| Texte d'exercice |
══════
En détention depuis le mois de janvier 2022 pour d’autres faits de vols et de dégradations, le jeune homme de 27 ans, doudoune et barbe noire, cheveux en bataille, se justifie dans le box des détenus du tribunal judiciaire de Nîmes, lundi 14 mars 2022. « Elle m’a dit qu’elle m’avait à l’œil et a mis la main sur son arme : j’ai eu peur, se défend Youssef, en haussant les épaules. Mais je n’ai jamais menacé de l’étrangler, ni de mettre le feu à la maison du maire ! »

La présidente Elodie Dumas tente bien de comprendre pourquoi Youssef s’est approché de la policière, d’une manière aussi agressive. « Vous savez, quand vous avez une arme devant vous, soit vous reculez, soit vous faîtes face !, reprend Youssef, avec un petit sourire en coin. Moi, je sais pas de quoi elle est capable. »
══════
Entrées de données enregistrées

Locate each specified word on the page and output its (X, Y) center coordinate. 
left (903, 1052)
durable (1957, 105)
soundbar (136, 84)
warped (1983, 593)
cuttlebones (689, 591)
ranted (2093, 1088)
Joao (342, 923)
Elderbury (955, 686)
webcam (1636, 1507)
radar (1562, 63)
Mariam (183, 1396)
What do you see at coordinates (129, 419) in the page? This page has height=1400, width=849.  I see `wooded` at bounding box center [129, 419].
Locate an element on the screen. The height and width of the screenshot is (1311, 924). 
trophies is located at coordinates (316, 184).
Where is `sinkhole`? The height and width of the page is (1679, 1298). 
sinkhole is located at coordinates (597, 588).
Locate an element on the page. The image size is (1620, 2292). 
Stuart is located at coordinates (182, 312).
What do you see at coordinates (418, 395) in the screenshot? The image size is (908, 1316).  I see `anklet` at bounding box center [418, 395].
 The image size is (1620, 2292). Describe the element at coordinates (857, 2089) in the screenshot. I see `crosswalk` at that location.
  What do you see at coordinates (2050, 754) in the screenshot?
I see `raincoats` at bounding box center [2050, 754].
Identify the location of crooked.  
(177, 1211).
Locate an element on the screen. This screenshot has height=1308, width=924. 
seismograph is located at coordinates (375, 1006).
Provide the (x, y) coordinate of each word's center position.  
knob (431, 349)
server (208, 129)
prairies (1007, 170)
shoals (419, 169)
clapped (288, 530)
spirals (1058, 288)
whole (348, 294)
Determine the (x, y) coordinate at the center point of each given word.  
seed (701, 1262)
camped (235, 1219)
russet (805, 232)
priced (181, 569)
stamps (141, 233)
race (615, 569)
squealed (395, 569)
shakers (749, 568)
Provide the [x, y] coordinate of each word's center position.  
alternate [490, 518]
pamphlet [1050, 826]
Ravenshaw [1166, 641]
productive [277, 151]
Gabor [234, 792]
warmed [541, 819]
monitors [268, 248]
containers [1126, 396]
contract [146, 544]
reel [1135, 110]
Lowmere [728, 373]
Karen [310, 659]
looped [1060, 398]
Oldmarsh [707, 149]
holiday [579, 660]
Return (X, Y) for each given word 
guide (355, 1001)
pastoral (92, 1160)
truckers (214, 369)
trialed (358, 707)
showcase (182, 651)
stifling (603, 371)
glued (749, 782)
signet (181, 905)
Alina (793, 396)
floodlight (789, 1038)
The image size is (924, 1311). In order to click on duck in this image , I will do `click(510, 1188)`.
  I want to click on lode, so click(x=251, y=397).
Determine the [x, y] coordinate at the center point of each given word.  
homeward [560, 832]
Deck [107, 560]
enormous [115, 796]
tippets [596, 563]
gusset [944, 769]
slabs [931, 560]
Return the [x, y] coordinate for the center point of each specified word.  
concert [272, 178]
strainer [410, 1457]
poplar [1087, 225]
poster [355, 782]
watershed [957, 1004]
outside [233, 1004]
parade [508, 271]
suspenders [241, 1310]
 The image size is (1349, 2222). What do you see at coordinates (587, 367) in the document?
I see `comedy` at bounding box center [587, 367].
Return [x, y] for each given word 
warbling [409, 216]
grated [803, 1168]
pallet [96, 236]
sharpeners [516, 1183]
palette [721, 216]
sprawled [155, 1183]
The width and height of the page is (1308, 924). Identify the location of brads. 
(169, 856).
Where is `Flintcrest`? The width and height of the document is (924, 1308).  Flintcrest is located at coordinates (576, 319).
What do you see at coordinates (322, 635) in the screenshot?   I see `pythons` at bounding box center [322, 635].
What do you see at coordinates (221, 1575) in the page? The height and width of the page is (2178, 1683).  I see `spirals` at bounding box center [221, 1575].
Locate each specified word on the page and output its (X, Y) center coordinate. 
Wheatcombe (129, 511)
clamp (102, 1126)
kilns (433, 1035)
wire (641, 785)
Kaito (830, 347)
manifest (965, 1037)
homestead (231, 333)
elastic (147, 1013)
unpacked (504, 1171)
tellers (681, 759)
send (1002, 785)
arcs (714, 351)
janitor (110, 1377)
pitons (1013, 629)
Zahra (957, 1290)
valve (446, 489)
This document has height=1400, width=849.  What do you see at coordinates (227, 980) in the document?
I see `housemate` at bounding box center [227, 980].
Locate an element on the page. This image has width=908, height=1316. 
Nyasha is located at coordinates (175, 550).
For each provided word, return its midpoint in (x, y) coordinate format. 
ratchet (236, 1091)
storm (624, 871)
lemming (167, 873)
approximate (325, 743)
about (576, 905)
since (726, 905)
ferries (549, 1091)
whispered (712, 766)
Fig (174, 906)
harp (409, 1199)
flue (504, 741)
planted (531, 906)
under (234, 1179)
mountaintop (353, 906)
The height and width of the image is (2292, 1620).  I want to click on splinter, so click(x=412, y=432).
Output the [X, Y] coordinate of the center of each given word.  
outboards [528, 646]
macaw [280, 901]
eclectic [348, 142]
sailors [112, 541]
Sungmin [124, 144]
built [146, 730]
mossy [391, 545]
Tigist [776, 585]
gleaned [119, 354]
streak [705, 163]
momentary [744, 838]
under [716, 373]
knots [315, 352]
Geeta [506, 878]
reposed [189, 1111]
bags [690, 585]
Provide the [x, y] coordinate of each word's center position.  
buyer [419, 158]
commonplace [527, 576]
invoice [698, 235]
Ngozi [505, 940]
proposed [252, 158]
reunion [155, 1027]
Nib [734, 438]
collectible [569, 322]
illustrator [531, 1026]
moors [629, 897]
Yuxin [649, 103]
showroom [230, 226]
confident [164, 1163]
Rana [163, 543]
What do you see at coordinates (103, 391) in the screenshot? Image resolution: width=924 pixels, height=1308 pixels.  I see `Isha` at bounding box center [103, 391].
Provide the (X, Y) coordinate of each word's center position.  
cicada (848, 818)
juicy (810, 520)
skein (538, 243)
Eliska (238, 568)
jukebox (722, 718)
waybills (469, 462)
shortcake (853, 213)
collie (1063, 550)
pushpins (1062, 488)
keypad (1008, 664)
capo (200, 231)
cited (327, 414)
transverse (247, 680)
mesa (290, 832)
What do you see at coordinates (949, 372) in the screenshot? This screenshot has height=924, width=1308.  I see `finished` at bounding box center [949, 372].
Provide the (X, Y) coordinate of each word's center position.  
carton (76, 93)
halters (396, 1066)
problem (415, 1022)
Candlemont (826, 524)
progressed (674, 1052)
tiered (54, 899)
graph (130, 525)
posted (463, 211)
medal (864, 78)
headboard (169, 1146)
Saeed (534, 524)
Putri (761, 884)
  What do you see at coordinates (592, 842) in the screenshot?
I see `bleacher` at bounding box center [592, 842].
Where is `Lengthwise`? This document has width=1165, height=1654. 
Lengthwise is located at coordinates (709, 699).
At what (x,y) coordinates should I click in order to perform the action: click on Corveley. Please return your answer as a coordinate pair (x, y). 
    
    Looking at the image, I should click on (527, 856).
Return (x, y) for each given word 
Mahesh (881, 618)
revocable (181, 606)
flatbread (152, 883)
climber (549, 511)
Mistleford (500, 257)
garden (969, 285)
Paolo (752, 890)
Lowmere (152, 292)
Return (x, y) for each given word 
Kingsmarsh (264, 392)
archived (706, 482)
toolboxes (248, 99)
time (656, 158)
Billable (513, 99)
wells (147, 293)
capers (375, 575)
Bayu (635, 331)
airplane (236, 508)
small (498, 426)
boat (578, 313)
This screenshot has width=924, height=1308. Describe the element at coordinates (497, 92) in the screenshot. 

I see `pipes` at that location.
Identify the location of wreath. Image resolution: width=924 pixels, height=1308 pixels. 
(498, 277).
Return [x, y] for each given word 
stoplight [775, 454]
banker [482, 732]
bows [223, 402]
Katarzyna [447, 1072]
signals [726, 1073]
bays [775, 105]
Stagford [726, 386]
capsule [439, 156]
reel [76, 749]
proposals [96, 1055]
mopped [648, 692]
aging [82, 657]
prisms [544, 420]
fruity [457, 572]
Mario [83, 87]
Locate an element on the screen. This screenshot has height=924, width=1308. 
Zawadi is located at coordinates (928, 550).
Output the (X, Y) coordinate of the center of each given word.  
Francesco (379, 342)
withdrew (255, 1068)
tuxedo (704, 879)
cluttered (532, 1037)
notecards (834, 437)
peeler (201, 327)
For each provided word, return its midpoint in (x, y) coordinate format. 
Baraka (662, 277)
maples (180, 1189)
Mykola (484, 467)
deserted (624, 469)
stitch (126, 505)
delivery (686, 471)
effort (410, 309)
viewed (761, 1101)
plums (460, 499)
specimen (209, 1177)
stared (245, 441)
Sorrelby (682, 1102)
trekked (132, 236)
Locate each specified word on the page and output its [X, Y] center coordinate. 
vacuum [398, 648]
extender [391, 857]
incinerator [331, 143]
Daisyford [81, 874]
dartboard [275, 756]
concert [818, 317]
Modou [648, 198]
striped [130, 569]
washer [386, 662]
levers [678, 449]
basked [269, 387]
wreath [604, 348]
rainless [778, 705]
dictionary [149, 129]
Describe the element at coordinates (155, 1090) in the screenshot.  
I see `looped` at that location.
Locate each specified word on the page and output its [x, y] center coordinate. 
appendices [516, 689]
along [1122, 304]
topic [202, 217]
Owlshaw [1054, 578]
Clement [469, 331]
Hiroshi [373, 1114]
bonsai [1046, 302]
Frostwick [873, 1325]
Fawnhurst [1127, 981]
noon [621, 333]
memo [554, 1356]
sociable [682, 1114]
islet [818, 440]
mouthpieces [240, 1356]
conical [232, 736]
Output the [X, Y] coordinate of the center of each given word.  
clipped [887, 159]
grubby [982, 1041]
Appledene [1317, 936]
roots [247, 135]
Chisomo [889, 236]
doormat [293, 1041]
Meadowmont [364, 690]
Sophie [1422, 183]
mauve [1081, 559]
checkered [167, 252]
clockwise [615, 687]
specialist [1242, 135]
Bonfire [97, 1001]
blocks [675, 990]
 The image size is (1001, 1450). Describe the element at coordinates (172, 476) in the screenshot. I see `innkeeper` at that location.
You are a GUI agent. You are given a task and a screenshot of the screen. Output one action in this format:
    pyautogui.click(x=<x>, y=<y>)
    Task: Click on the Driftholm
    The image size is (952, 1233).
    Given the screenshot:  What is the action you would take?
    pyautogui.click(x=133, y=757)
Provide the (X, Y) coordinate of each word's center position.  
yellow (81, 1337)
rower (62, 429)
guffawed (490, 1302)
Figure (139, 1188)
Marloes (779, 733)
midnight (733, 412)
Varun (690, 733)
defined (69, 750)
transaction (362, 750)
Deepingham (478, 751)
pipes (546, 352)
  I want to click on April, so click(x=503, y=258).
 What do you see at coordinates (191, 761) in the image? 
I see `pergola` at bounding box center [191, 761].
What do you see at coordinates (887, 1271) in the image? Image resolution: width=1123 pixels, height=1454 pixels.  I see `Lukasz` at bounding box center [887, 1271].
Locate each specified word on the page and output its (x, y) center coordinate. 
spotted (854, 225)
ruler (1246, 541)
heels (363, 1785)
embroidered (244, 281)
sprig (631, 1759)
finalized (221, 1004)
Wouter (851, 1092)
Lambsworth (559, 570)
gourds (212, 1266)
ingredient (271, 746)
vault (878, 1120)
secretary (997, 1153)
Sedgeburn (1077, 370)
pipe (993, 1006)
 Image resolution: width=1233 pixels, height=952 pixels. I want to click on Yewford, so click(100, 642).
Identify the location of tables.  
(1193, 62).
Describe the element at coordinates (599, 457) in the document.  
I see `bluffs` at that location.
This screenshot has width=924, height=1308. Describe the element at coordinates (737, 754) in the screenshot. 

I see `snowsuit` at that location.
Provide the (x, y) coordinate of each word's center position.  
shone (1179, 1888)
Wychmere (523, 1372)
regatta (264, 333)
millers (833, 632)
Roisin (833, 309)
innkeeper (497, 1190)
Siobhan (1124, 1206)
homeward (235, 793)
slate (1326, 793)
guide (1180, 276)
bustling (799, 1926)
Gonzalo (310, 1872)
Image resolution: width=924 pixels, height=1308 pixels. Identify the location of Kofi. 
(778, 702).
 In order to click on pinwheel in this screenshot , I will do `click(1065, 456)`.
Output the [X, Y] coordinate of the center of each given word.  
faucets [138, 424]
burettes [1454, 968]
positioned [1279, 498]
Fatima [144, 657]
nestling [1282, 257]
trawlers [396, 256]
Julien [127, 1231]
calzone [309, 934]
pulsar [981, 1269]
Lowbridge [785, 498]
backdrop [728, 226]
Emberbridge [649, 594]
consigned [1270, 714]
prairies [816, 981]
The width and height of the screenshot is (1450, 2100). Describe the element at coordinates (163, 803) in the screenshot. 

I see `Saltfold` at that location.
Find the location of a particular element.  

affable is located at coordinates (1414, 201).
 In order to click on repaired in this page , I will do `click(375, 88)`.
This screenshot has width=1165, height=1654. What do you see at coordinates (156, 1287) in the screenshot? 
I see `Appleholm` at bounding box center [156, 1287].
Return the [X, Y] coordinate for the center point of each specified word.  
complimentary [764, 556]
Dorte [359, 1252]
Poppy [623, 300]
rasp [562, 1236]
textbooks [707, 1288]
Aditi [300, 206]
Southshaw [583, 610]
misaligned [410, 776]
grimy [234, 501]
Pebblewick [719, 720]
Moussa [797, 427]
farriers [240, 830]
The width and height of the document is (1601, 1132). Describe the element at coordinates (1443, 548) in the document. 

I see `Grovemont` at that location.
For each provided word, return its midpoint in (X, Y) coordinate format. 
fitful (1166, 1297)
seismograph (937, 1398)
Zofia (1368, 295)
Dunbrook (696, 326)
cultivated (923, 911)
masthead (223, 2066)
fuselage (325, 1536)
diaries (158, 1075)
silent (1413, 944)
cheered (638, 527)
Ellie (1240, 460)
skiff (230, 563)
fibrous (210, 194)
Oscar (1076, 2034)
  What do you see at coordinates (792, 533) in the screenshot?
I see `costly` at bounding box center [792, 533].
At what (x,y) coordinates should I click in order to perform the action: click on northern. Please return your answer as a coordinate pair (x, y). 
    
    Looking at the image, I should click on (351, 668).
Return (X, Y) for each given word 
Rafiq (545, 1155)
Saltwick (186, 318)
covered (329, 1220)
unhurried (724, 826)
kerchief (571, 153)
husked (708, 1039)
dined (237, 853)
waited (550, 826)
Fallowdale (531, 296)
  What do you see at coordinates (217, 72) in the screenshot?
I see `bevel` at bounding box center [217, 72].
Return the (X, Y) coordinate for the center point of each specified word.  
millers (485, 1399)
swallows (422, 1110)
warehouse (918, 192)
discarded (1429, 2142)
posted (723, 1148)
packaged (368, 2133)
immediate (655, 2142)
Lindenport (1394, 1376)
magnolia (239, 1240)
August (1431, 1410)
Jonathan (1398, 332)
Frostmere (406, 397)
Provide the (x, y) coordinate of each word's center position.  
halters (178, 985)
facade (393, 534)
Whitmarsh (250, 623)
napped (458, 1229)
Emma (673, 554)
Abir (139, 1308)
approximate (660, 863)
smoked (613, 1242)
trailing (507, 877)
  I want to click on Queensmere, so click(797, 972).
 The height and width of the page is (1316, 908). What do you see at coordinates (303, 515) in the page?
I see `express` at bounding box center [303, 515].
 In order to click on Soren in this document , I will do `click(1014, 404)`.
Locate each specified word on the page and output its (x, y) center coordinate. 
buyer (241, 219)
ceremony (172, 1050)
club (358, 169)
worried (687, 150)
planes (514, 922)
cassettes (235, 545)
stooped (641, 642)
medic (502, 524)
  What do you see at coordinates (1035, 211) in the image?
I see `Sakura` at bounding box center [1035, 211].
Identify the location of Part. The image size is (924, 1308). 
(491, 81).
══════
| Votre tâche |
Veuillez restituer intégralement et sans aucune modification le texte sur l'audience de Youssef au tribunal de Nîmes.

| Réponse ci-dessous |
En détention depuis le mois de janvier 2022 pour d’autres faits de vols et de dégradations, le jeune homme de 27 ans, doudoune et barbe noire, cheveux en bataille, se justifie dans le box des détenus du tribunal judiciaire de Nîmes, lundi 14 mars 2022. « Elle m’a dit qu’elle m’avait à l’œil et a mis la main sur son arme : j’ai eu peur, se défend Youssef, en haussant les épaules. Mais je n’ai jamais menacé de l’étrangler, ni de mettre le feu à la maison du maire ! »

La présidente Elodie Dumas tente bien de comprendre pourquoi Youssef s’est approché de la policière, d’une manière aussi agressive. « Vous savez, quand vous avez une arme devant vous, soit vous reculez, soit vous faîtes face !, reprend Youssef, avec un petit sourire en coin. Moi, je sais pas de quoi elle est capable. »